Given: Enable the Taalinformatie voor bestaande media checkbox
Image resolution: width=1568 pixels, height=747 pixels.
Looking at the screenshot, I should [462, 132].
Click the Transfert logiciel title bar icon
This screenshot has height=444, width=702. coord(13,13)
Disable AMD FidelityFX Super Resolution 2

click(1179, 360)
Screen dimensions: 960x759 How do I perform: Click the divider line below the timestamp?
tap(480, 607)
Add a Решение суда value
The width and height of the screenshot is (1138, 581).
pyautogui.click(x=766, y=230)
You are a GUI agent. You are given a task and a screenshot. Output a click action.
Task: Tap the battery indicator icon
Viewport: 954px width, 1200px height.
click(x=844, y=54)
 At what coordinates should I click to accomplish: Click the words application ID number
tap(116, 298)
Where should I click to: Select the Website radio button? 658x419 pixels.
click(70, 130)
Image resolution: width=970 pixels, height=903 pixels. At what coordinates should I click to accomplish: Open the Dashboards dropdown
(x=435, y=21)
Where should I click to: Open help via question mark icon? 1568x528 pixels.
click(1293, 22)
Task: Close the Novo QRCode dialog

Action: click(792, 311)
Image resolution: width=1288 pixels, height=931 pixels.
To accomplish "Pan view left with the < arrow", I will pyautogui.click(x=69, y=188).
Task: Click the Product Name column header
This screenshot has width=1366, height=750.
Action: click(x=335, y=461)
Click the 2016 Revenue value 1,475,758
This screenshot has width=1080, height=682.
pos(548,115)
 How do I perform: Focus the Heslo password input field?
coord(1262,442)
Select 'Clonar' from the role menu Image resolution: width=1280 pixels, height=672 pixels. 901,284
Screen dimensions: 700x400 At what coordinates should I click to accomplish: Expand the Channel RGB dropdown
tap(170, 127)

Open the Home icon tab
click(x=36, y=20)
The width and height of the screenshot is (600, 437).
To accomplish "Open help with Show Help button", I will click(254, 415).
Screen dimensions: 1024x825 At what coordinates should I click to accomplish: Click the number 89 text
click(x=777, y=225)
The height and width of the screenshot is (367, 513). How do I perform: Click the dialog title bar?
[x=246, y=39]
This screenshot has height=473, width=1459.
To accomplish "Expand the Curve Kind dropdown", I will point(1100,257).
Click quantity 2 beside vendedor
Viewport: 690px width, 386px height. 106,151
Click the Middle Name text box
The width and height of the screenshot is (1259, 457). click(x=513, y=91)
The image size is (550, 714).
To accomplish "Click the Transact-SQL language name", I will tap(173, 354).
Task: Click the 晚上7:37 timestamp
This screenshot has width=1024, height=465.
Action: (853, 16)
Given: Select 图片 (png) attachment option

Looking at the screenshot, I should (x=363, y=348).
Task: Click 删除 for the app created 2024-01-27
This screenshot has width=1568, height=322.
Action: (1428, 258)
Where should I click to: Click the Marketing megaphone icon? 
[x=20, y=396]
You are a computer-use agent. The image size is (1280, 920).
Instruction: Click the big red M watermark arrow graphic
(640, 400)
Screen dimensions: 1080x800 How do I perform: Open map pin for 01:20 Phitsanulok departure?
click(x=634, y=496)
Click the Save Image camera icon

TASK OBJECTIVE: Transcribe the material exactly, so that no line is lost or altered.

TASK ANSWER:
Given: Enable the Taalinformatie voor bestaande media checkbox
Image resolution: width=1568 pixels, height=747 pixels.
Looking at the screenshot, I should [462, 132].
Click the Transfert logiciel title bar icon
This screenshot has height=444, width=702. coord(13,13)
Disable AMD FidelityFX Super Resolution 2

click(1179, 360)
Screen dimensions: 960x759 How do I perform: Click the divider line below the timestamp?
tap(480, 607)
Add a Решение суда value
The width and height of the screenshot is (1138, 581).
pyautogui.click(x=766, y=230)
You are a GUI agent. You are given a task and a screenshot. Output a click action.
Task: Tap the battery indicator icon
Viewport: 954px width, 1200px height.
click(x=844, y=54)
 At what coordinates should I click to accomplish: Click the words application ID number
tap(116, 298)
Where should I click to: Select the Website radio button? 658x419 pixels.
click(70, 130)
Image resolution: width=970 pixels, height=903 pixels. At what coordinates should I click to accomplish: Open the Dashboards dropdown
(x=435, y=21)
Where should I click to: Open help via question mark icon? 1568x528 pixels.
click(1293, 22)
Task: Close the Novo QRCode dialog

Action: click(792, 311)
Image resolution: width=1288 pixels, height=931 pixels.
To accomplish "Pan view left with the < arrow", I will pyautogui.click(x=69, y=188).
Task: Click the Product Name column header
This screenshot has width=1366, height=750.
Action: click(x=335, y=461)
Click the 2016 Revenue value 1,475,758
This screenshot has width=1080, height=682.
pos(548,115)
 How do I perform: Focus the Heslo password input field?
coord(1262,442)
Select 'Clonar' from the role menu Image resolution: width=1280 pixels, height=672 pixels. 901,284
Screen dimensions: 700x400 At what coordinates should I click to accomplish: Expand the Channel RGB dropdown
tap(170, 127)

Open the Home icon tab
click(x=36, y=20)
The width and height of the screenshot is (600, 437).
To accomplish "Open help with Show Help button", I will click(254, 415).
Screen dimensions: 1024x825 At what coordinates should I click to accomplish: Click the number 89 text
click(x=777, y=225)
The height and width of the screenshot is (367, 513). How do I perform: Click the dialog title bar?
[x=246, y=39]
This screenshot has height=473, width=1459.
To accomplish "Expand the Curve Kind dropdown", I will point(1100,257).
Click quantity 2 beside vendedor
Viewport: 690px width, 386px height. 106,151
Click the Middle Name text box
The width and height of the screenshot is (1259, 457). click(x=513, y=91)
The image size is (550, 714).
To accomplish "Click the Transact-SQL language name", I will tap(173, 354).
Task: Click the 晚上7:37 timestamp
This screenshot has width=1024, height=465.
Action: (853, 16)
Given: Select 图片 (png) attachment option

Looking at the screenshot, I should (x=363, y=348).
Task: Click 删除 for the app created 2024-01-27
This screenshot has width=1568, height=322.
Action: (1428, 258)
Where should I click to: Click the Marketing megaphone icon? 
[x=20, y=396]
You are a computer-use agent. The image size is (1280, 920).
Instruction: Click the big red M watermark arrow graphic
(640, 400)
Screen dimensions: 1080x800 How do I perform: Open map pin for 01:20 Phitsanulok departure?
click(x=634, y=496)
Click the Save Image camera icon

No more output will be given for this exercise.